> _The data_
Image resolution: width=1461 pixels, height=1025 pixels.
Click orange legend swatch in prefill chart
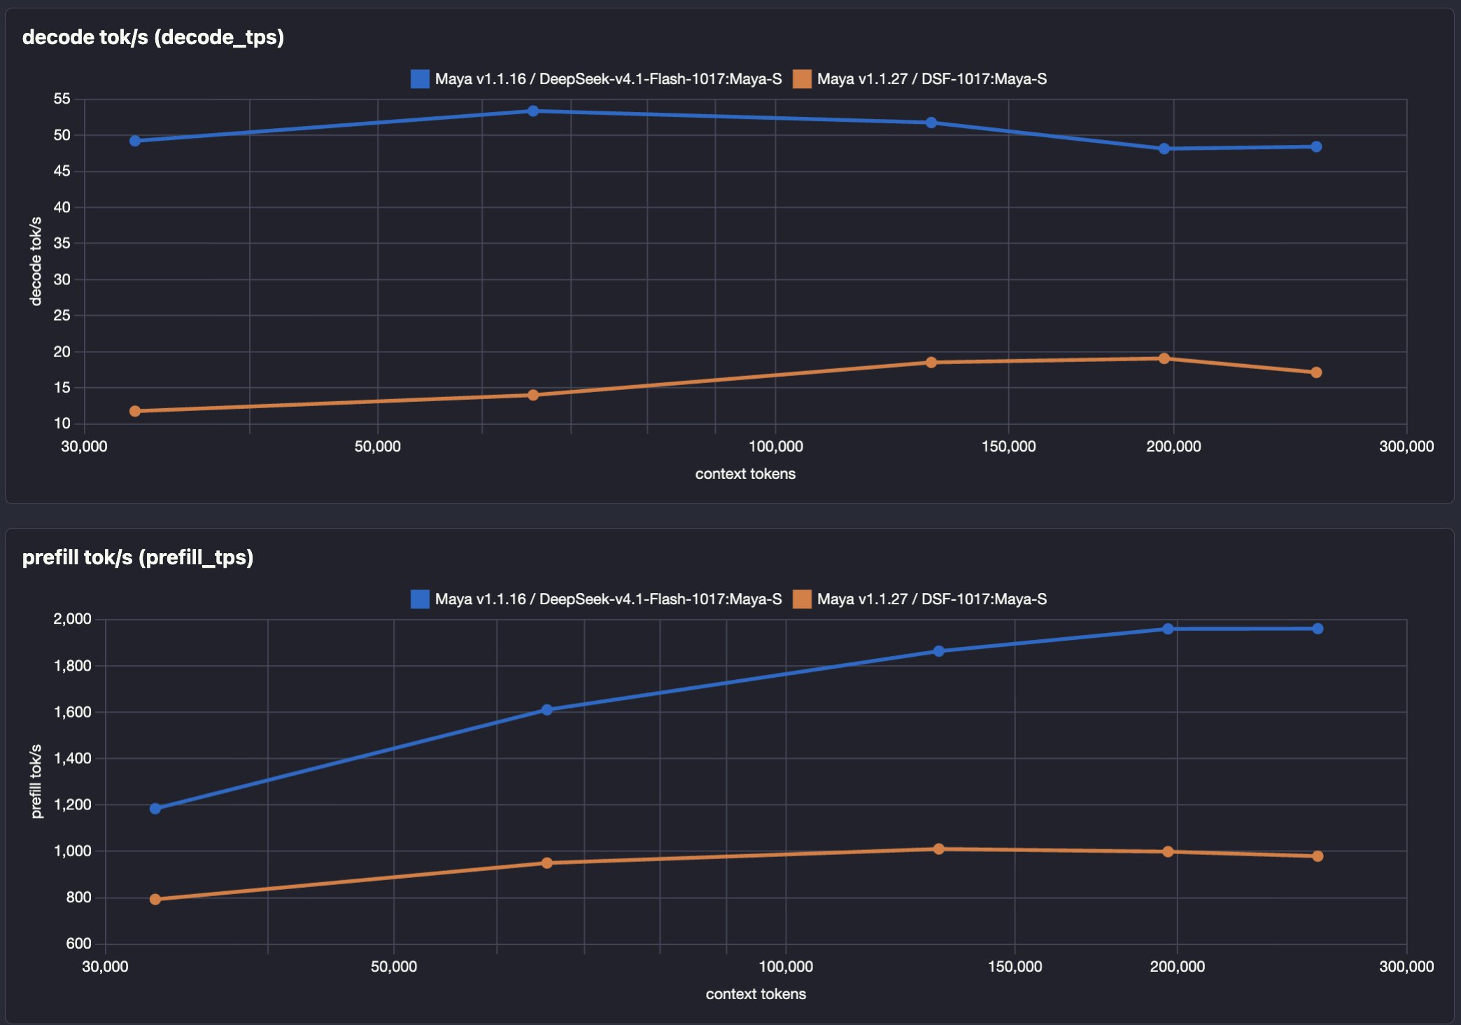tap(802, 599)
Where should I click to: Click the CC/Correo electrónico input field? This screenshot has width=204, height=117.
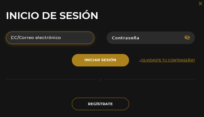[50, 38]
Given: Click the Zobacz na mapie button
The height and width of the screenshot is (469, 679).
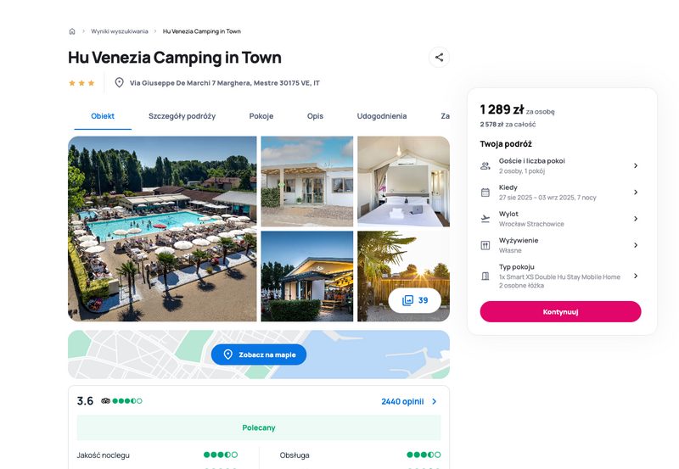Looking at the screenshot, I should pyautogui.click(x=259, y=355).

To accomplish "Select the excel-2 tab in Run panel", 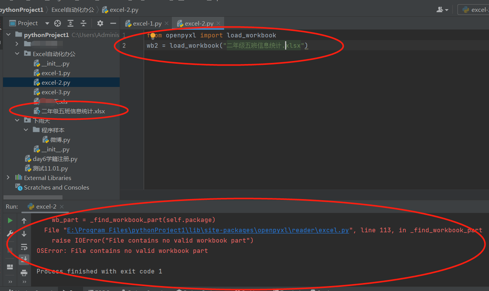I will (46, 207).
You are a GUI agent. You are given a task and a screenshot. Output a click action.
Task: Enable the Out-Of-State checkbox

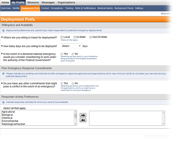[91, 37]
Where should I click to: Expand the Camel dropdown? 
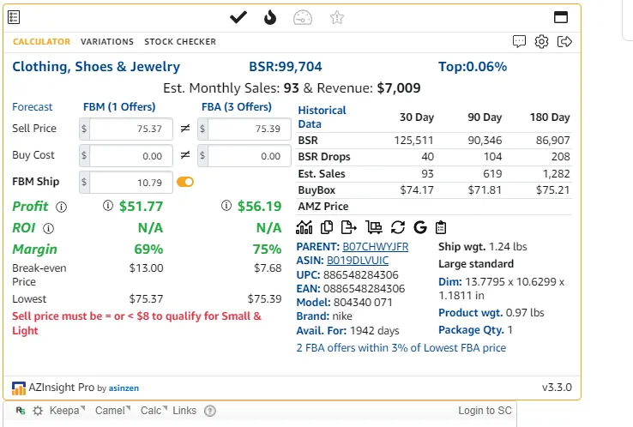(112, 411)
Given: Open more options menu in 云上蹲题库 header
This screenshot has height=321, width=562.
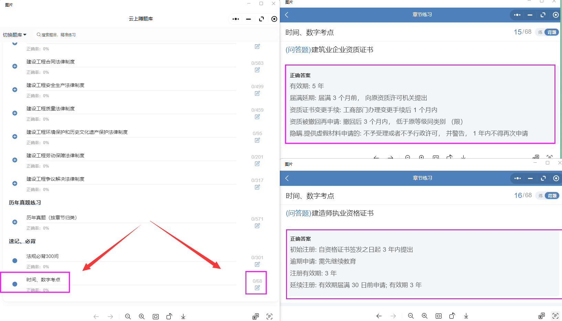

> _Your assignment_
Restate the data exactly, though only from the line that contains "Given: Open more options menu in 云上蹲题库 header" through its last line, both ends included and with the pictures left out.

> _Reply_
Given: Open more options menu in 云上蹲题库 header
This screenshot has height=321, width=562.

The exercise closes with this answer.